§ **PROBLEM TO WORK ON**
State how many lines of the entries hold the string "link". Reply with the number alone.

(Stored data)
━━━━━━━━━━
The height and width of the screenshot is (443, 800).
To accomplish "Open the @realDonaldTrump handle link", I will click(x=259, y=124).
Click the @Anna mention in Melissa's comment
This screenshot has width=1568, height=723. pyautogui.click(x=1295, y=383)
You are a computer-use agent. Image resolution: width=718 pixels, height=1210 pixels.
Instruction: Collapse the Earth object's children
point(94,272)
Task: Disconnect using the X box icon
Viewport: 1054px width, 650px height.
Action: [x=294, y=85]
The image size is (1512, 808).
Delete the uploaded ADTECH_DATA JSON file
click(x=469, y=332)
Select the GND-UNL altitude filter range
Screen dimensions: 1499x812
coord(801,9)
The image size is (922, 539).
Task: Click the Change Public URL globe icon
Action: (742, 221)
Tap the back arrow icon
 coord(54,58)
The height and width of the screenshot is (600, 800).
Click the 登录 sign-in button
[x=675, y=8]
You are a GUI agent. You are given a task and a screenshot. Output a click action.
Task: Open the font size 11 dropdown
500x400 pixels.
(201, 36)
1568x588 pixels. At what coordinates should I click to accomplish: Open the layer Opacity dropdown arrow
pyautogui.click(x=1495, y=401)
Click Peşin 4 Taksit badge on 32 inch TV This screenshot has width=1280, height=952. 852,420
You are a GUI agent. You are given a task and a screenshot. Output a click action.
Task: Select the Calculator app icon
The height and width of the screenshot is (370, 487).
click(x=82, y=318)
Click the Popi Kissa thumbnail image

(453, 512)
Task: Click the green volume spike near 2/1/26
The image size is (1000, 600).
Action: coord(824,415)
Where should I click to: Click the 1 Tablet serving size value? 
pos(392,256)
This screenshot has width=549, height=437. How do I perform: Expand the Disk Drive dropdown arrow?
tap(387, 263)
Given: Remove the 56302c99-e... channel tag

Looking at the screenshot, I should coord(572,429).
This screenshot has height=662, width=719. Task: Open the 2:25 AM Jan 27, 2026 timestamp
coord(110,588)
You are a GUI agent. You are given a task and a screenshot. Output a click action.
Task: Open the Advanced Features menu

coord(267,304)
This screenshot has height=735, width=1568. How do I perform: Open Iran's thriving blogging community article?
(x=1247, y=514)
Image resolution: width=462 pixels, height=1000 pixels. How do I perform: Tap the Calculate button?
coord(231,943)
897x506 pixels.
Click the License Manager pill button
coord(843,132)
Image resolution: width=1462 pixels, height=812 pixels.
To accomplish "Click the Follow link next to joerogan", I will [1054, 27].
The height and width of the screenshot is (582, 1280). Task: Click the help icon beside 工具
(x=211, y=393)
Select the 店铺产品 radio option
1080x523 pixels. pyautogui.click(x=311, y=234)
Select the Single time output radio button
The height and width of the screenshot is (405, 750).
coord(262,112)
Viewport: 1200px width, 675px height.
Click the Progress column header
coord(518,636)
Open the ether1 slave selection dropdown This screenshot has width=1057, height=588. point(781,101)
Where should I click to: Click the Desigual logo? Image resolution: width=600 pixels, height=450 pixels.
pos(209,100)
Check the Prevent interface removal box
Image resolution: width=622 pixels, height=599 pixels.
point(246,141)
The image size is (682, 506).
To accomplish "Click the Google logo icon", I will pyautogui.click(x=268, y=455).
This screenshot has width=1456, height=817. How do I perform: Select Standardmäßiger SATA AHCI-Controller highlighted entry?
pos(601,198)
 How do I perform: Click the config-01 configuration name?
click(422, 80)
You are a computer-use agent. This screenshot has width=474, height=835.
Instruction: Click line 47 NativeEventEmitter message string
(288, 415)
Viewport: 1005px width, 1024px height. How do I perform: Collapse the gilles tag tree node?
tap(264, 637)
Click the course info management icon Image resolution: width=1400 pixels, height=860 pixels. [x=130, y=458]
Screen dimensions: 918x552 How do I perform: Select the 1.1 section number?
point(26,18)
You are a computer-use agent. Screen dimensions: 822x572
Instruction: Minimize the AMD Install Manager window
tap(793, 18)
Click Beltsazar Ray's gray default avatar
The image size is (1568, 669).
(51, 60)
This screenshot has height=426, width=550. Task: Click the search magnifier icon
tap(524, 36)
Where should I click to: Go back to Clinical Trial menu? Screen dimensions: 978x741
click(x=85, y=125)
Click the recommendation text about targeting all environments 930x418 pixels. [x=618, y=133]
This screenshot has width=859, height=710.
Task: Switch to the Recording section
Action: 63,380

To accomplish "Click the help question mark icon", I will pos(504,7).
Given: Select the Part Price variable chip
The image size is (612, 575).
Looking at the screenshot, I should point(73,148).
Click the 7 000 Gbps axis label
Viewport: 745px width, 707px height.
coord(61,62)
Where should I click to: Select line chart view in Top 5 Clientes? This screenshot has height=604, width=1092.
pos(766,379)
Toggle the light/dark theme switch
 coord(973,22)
━━━━━━━━━━
§ **SOLUTION TO THE PROBLEM**
2